Short problem A: Return everything in the transcript from "Speaker 1:Yeah, and when" down to "and the benefits?".
Short problem B: In the transcript, what reminder does Speaker 2 say helped?

Passage provided:
begin

Speaker 2:Yeah, and that's what really helped me too. Like I mentioned, community and coaching and all that because I needed that. You know, other perspective Cause again, we can get so stuck we're we're, our brains are conditioned to think a certain way about freedom, about alcohol, and so if we can have that help in just shifting it, it can be so pivotal. What we think about in our brains, it comes out in the physical and in our actions and in our routines and behavior.
Speaker 1:Yeah, and when you spoke earlier on binge drinking, I think that a lot of people come in on different levels, right, so some can be blackout drinkers or binge drinkers or really have a severe problem with alcoholism, or they're just wanting to live an alcohol-free lifestyle. They're curious about what is that going to look like. If I put this down, I feel like it's starting to become a problem, you know? Um, so you talked about labels and such and you chose not to put a label on yourself. Some people may say, yes, I'm an alcoholic, I want to go through these recovery and use that, but from your decision and I've heard people say this before you focus more on the positive solution of the ideal of what you want to be as opposed to what you were. So can you talk about that a little bit and the benefits?
Speaker 2:Yeah, definitely. I mean, again, I think it goes back to that perspective shift and really what comes to mind is just and I'm going to go to the you know the word of God, where it says that we are a new creation, and that's really what helped me is just reminding myself okay, I am a new creation, so I can operate as such. Right, yes, I have a past. Yes, I've done X, Y, Z and you know, and maybe even if I, you know, did consider myself an alcoholic, okay, awesome, but that doesn't mean that's the identity that I have to carry on for the rest of my life. Right, I can still do the maintenance, I can still do what it takes to live this fruitful, you know life, live this alcohol free lifestyle.
Speaker 2:But I think it's really important and what I've seen that's been so pivotal, even for my clients, is really just breaking that identity, because that's not who anybody really is.
Speaker 2:Right, we're more than our habits, we're more than the labels that we put on ourselves. And even if you do resonate with being an alcoholic or whatever that may be, that's totally fine, because everybody is so different and whatever helps you move forward or helps you, you know, cause sometimes it is helpful for people to put a label on. It's kind of like when we go to the doctor it's like, okay, I have this thing that's going on, we have a label for it, then we can find a solution for it, Right. So that's totally fine. But I do think there has to be a separation at some capacity so that we can fully step into this new life, step into this new creation that God has, you know, created us to be, and I feel like that also helps us just. I just just remove that heaviness, right. Like I don't think we need to carry everything that we've gone through or the past with us, because there's just such a whole new life, you know, after sobriety, and you know there's just so much more to live for.
Speaker 1:Yeah, and and what was important and I think really great that you said is is you said like he wrecked your life, like you know, sometimes for listeners that think, well, you know, I'm too far gone, or I you know I don't have a relationship with God and I don't know how to pray or I don't know how to do these things to get myself out of this hole.

end

[Records]
begin

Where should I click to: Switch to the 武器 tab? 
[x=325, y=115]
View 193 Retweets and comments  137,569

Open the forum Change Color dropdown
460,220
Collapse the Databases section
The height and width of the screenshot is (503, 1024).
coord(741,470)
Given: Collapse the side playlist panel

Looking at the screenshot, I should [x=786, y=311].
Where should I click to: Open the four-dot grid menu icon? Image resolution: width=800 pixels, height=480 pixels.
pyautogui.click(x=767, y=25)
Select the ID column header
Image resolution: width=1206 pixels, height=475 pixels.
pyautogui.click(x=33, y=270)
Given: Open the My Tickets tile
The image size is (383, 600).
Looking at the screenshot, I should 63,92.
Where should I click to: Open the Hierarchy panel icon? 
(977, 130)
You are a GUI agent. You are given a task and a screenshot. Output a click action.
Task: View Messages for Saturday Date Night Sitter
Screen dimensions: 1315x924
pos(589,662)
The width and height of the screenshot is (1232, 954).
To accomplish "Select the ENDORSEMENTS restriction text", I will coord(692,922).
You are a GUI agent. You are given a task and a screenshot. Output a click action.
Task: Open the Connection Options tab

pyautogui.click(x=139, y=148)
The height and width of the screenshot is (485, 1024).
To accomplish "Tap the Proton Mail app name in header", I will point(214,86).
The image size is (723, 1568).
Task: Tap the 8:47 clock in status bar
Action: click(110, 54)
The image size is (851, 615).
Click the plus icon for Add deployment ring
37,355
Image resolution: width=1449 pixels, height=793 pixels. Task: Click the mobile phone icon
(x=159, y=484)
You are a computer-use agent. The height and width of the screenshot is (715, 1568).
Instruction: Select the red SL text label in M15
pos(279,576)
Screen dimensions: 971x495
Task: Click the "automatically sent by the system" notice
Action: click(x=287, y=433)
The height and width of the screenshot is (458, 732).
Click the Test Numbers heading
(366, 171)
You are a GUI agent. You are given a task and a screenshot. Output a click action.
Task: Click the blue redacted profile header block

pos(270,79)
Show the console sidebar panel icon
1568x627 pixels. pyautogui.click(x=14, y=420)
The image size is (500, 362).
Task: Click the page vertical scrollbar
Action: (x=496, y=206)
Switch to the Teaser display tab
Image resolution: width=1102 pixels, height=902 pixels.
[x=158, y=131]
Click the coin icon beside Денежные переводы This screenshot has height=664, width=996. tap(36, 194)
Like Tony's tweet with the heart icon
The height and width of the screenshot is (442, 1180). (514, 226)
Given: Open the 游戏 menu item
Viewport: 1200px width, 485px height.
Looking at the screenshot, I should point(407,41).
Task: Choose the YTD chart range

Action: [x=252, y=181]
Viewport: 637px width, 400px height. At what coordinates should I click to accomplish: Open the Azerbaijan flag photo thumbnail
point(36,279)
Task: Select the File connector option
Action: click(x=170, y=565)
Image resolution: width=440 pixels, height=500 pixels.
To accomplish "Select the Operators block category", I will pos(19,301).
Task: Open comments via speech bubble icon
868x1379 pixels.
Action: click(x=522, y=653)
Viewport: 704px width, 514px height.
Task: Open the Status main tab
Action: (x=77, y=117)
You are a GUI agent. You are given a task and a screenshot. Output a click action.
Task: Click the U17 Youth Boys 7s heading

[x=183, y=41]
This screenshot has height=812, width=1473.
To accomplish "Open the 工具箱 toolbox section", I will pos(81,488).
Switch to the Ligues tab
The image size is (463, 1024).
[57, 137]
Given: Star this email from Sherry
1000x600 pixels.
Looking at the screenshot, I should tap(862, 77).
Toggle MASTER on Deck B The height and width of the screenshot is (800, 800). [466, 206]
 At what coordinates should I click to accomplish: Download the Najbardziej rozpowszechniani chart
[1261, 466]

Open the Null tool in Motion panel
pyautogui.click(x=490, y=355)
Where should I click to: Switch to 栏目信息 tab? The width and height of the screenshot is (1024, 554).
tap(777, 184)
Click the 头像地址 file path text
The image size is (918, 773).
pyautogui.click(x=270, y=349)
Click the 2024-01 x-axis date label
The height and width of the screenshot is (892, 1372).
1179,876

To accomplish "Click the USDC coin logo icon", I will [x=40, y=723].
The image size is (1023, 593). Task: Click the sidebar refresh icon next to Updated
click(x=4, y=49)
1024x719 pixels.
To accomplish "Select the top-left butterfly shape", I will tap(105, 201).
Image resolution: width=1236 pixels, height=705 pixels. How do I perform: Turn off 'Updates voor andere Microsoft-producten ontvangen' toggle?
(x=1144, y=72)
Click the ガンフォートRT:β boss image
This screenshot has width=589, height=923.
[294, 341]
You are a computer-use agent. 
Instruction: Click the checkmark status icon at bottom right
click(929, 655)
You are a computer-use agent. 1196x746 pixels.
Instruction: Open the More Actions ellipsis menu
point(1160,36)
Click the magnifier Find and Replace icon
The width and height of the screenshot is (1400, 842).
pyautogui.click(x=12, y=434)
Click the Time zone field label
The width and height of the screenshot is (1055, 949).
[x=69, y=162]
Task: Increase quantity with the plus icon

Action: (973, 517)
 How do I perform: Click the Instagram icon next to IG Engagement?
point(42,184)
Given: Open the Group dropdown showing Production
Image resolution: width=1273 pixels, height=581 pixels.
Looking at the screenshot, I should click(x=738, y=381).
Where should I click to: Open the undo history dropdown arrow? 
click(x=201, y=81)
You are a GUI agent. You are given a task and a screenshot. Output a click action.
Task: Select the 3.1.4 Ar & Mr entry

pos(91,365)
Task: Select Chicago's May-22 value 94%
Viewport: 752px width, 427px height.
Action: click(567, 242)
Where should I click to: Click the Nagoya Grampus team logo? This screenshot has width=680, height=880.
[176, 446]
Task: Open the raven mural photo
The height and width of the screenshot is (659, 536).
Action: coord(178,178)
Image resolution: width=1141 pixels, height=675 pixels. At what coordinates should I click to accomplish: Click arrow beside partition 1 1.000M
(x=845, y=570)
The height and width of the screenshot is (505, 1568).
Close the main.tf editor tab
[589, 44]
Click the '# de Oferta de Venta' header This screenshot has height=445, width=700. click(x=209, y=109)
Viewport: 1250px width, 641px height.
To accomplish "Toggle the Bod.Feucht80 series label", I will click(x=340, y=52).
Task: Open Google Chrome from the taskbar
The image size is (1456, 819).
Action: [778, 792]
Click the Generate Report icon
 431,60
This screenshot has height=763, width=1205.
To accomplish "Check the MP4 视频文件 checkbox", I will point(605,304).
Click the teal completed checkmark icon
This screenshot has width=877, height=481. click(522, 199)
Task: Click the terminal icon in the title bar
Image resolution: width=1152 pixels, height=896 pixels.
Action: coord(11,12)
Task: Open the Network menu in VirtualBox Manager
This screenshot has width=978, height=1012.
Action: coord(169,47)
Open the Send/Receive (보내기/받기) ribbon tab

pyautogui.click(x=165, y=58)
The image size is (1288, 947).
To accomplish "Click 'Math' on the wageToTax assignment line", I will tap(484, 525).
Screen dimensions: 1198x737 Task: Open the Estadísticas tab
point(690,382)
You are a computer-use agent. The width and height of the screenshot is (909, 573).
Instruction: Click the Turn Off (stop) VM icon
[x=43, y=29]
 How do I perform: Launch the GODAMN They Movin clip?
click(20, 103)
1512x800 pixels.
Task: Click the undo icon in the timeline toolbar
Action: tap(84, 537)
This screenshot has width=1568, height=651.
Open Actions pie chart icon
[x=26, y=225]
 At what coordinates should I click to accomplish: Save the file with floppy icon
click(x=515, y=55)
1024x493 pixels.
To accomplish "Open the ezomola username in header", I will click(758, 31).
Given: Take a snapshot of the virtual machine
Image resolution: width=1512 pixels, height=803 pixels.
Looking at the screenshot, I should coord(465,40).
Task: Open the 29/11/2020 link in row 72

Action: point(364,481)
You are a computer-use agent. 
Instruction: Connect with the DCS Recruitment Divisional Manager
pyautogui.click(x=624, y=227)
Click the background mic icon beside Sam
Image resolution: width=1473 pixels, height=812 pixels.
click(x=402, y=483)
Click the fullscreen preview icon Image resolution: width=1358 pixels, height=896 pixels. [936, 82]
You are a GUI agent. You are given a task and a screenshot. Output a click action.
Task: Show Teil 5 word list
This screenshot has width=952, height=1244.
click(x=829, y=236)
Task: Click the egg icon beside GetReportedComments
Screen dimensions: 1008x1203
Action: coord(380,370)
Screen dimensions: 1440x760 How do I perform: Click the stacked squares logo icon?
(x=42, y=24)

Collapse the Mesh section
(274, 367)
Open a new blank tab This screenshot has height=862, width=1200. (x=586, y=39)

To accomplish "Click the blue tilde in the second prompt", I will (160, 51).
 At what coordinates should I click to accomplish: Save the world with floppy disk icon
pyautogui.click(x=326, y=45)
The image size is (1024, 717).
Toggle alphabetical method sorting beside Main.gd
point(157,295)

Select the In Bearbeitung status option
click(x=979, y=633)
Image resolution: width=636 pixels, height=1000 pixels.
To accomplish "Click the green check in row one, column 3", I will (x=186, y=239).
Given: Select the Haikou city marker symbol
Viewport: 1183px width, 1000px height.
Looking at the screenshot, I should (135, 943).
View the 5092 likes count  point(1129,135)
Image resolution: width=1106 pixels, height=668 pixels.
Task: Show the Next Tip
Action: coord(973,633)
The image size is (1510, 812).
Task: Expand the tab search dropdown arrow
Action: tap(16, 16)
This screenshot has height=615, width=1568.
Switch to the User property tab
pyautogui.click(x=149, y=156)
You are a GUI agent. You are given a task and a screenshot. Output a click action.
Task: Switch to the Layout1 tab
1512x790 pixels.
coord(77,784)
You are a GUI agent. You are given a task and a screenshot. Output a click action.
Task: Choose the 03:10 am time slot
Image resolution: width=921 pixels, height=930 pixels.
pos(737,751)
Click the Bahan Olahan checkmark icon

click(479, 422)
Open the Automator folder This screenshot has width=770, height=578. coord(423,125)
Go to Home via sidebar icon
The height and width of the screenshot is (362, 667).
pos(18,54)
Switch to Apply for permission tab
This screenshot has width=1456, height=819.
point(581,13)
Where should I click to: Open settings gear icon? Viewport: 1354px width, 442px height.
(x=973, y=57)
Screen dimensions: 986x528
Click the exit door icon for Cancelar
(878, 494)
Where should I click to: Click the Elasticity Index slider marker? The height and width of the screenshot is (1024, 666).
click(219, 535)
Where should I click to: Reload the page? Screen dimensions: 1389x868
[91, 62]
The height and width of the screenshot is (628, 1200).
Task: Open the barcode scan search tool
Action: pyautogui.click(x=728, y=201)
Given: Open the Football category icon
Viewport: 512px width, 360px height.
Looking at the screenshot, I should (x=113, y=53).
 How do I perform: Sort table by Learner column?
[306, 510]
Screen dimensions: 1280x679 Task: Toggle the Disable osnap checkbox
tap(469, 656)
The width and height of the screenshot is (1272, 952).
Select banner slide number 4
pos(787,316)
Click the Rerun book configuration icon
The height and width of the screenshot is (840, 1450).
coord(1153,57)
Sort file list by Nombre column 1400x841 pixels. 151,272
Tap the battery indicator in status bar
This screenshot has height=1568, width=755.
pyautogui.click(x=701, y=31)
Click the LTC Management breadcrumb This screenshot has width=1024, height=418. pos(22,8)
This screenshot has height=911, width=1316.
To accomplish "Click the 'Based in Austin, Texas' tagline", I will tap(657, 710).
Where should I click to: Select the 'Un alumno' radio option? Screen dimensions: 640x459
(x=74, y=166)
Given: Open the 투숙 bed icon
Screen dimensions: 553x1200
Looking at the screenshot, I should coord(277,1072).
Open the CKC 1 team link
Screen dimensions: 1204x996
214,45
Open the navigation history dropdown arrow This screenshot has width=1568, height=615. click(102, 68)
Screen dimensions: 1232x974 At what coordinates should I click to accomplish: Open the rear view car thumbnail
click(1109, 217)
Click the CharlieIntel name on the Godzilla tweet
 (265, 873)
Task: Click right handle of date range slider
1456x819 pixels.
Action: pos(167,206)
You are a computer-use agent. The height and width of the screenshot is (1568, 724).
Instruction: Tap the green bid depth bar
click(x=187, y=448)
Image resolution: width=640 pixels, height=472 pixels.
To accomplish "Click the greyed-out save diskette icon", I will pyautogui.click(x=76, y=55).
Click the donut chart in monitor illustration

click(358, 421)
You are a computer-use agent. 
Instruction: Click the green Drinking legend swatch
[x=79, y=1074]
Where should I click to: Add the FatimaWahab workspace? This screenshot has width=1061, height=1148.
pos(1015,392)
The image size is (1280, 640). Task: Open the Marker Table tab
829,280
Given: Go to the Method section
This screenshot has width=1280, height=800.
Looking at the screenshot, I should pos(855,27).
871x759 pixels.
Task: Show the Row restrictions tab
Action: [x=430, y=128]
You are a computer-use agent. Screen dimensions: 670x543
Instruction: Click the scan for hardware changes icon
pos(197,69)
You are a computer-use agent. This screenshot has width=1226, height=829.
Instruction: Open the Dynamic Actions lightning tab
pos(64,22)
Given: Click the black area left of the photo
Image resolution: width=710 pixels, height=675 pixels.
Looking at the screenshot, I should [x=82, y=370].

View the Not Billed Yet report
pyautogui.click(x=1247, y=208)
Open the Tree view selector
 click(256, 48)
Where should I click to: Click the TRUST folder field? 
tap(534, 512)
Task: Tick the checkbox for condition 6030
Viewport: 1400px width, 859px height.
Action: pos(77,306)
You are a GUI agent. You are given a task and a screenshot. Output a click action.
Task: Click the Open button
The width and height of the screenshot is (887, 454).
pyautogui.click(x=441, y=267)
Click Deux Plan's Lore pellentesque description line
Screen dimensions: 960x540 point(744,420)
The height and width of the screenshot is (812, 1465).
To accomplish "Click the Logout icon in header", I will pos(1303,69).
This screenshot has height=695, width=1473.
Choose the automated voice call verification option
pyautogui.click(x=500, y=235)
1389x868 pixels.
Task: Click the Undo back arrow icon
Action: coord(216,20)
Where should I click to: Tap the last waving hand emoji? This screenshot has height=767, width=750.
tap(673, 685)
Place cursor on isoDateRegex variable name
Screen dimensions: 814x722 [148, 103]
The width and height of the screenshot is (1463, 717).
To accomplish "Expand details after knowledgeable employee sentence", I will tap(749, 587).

end

Complete output A:
Speaker 1:Yeah, and when you spoke earlier on binge drinking, I think that a lot of people come in on different levels, right, so some can be blackout drinkers or binge drinkers or really have a severe problem with alcoholism, or they're just wanting to live an alcohol-free lifestyle. They're curious about what is that going to look like. If I put this down, I feel like it's starting to become a problem, you know? Um, so you talked about labels and such and you chose not to put a label on yourself. Some people may say, yes, I'm an alcoholic, I want to go through these recovery and use that, but from your decision and I've heard people say this before you focus more on the positive solution of the ideal of what you want to be as opposed to what you were. So can you talk about that a little bit and the benefits?

Complete output B: The reminder "I am a new creation, so I can operate as such."